» Your instructions
Using the records below, count the lines with "agent" in them. Give the number only.

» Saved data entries
BEGIN

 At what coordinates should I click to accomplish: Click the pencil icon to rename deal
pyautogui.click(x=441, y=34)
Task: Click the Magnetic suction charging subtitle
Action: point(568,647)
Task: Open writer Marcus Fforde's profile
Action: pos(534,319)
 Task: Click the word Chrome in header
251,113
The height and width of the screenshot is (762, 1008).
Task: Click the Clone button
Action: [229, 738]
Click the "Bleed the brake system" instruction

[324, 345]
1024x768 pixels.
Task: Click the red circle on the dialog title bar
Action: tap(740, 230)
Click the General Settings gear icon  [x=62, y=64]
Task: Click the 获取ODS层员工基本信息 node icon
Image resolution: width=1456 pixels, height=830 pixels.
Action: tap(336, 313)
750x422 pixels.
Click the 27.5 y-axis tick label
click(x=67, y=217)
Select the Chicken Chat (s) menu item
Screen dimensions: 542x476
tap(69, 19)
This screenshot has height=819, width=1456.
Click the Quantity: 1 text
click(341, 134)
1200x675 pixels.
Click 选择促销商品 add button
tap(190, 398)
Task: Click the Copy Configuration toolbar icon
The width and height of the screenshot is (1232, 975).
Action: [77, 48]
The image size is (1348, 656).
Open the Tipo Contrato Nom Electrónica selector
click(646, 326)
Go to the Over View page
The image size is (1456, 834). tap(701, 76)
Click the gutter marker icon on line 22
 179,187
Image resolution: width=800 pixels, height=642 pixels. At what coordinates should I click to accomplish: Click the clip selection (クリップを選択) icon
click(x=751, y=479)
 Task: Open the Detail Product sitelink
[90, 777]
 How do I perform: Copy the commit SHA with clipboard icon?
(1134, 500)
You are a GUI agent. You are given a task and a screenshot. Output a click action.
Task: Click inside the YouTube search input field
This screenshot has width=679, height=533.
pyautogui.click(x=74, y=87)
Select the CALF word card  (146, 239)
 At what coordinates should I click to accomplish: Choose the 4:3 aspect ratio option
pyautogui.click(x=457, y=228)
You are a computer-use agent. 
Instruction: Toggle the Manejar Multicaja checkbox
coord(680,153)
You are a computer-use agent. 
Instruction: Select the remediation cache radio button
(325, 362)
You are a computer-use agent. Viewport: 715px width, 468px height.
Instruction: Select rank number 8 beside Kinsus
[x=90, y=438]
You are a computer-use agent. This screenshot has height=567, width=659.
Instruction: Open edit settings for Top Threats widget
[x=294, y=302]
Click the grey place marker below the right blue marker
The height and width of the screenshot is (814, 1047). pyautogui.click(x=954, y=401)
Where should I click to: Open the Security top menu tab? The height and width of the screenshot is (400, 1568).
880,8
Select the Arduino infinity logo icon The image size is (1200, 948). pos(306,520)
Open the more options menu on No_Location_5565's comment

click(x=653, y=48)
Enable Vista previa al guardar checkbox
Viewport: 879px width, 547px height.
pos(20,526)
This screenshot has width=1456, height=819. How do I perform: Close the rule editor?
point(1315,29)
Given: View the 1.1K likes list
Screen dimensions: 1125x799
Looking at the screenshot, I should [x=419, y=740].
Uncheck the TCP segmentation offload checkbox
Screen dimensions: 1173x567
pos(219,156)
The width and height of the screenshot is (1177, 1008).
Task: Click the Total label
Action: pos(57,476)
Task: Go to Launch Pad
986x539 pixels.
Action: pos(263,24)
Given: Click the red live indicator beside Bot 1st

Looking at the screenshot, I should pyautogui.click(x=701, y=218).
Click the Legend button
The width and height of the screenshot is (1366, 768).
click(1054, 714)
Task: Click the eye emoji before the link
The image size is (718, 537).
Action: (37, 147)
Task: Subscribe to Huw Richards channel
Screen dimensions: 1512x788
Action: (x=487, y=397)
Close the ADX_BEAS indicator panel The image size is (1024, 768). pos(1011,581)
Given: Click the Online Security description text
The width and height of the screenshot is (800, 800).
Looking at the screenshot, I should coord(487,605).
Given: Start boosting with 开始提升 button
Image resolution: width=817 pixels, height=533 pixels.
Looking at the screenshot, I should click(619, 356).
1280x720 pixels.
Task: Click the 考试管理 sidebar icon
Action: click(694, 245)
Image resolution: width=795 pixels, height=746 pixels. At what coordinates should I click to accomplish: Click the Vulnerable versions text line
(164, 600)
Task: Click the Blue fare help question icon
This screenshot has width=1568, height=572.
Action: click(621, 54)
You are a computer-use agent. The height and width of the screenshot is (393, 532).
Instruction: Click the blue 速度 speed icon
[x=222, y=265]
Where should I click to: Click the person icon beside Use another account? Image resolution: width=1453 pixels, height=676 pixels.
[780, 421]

END

» Output
6